Miriam wasn’t quite as pleased with Ephraim’s reasoning as she wanted to be. She almost contradicted him. Weren’t all people equal in the sight of God? Surely Seth Lambright, who kept to himself and had lost his poor mother five years ago, was as good as Ephraim Neuenschwander, a minister’s son. Wasn’t he?
“I don’t want to talk about Seth Lambright,” Ephraim said. “I want to talk about my plans for a blissful future. Two and a half years from now in November sounds like a wonderful time for a wedding, don’t you think?”
Miriam tried to hide her disappointment behind a wan smile. “But you said we would marry next year. I’m almost nineteen years old.”
“I overheard Bishop Schwartz and my dat speaking of it yesterday. Young people rush into marriage, letting their eagerness overtake their self-control. The bishop specifically mentioned your cousin Rebecca, who married only two weeks after getting engaged. And in April too.”
“Some would say they are so much in love, they just couldn’t wait to be together.” In fact, it was Miriam’s dream of an ideal love story. She’d stayed up until midnight for two weeks straight to make Rebecca’s wedding quilt. Just because most Amish couples said vows in November or December, was it really so terrible that Rebecca and Levi married in April?
“You wouldn’t believe how many tongues waggled because of it,” Ephraim said. “The bishop said that young people should carefully plan and prepare before taking such a big step.”
Miriam hesitated. Rebecca and Levi’s sudden decision had started gossip in Apple Lake by people who were appalled that they had broken with long-standing traditions. Miriam would hate to have her marriage cast in a bad light from the beginning. “I would not want to go against the bishop’s counsel. If you think waiting is best—”

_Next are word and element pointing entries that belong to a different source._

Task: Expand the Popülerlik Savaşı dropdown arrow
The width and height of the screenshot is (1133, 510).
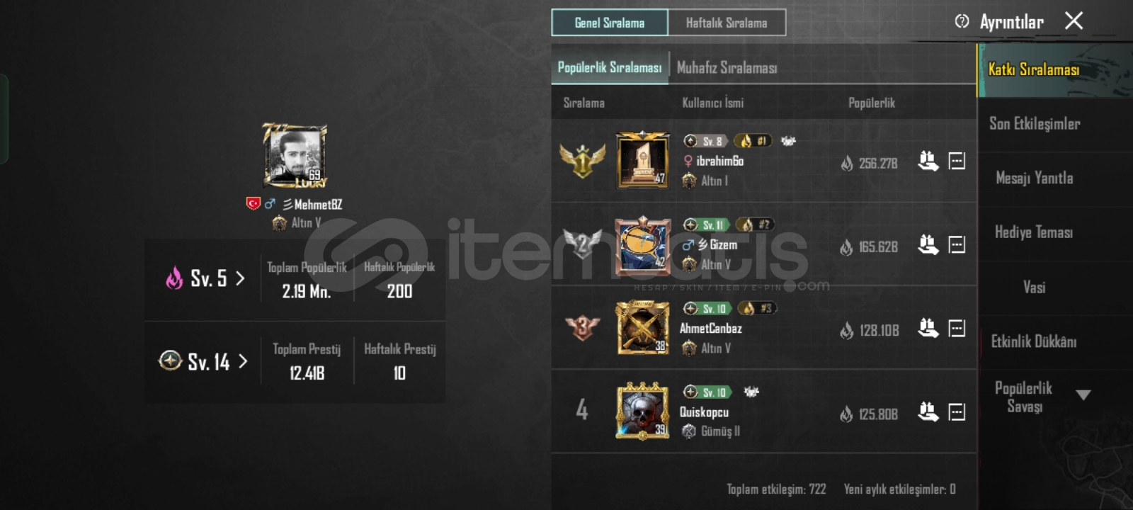Action: click(1083, 395)
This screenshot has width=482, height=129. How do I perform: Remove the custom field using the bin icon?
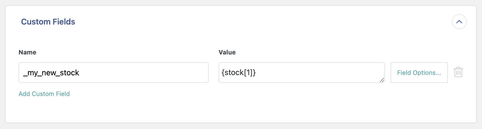pos(458,72)
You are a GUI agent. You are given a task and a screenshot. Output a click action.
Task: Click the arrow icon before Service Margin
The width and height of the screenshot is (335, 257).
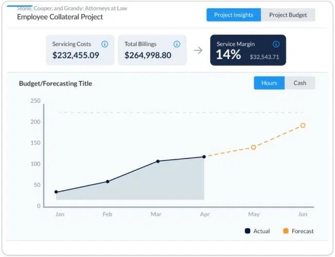pos(198,50)
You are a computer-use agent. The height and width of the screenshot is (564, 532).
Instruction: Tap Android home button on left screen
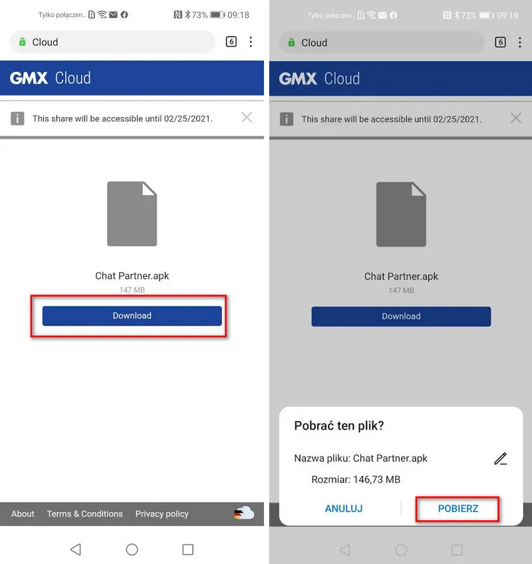tap(132, 549)
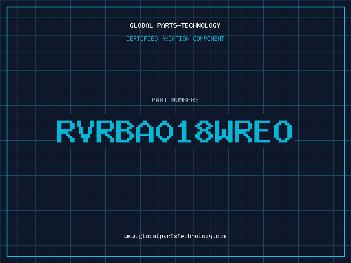
Task: Click the letter W in the part number
Action: [223, 132]
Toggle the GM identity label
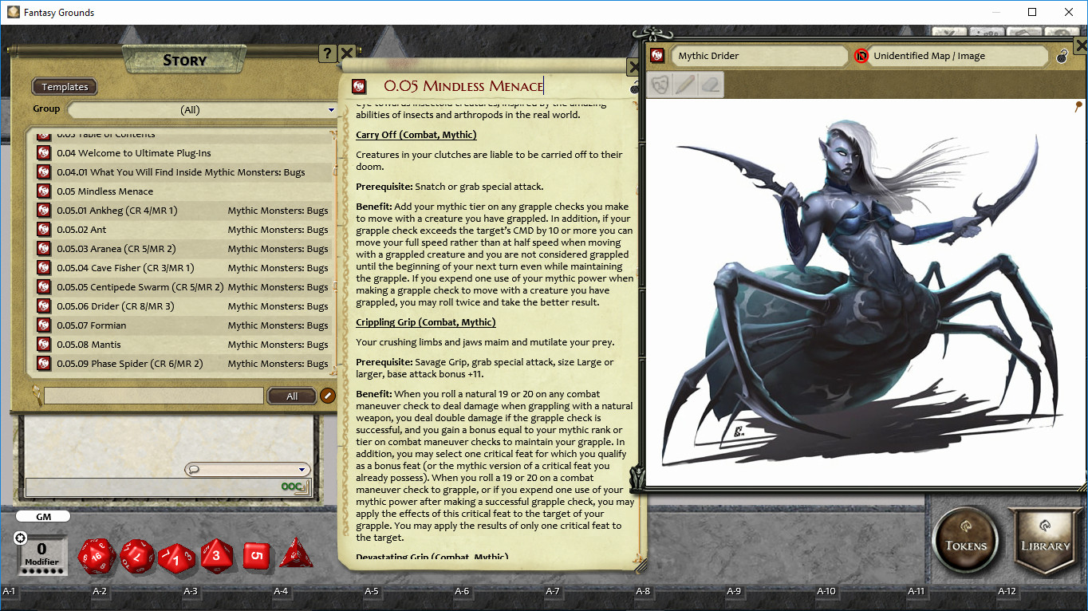The width and height of the screenshot is (1088, 611). point(43,516)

“I do. And so does my dat. It will give us more time to earn money for a house. Bishop Schwartz says a couple should be financially stable.”
“That is sound advice. I will make more quilts to sell.”
The extra time would also allow her to make the most beautiful quilt of all for her almost-fiancé. They wouldn’t be officially engaged for more than two years. Miriam let a sigh escape her lips.
“We could make thousands of dollars from your quilts.”
Miriam thought of the Haiti Mission Fund. Maybe she could set aside a little of that money for her marriage. As the bishop had said, she and Ephraim must carefully plan and prepare for their life together. A life of bliss and love and financial stability.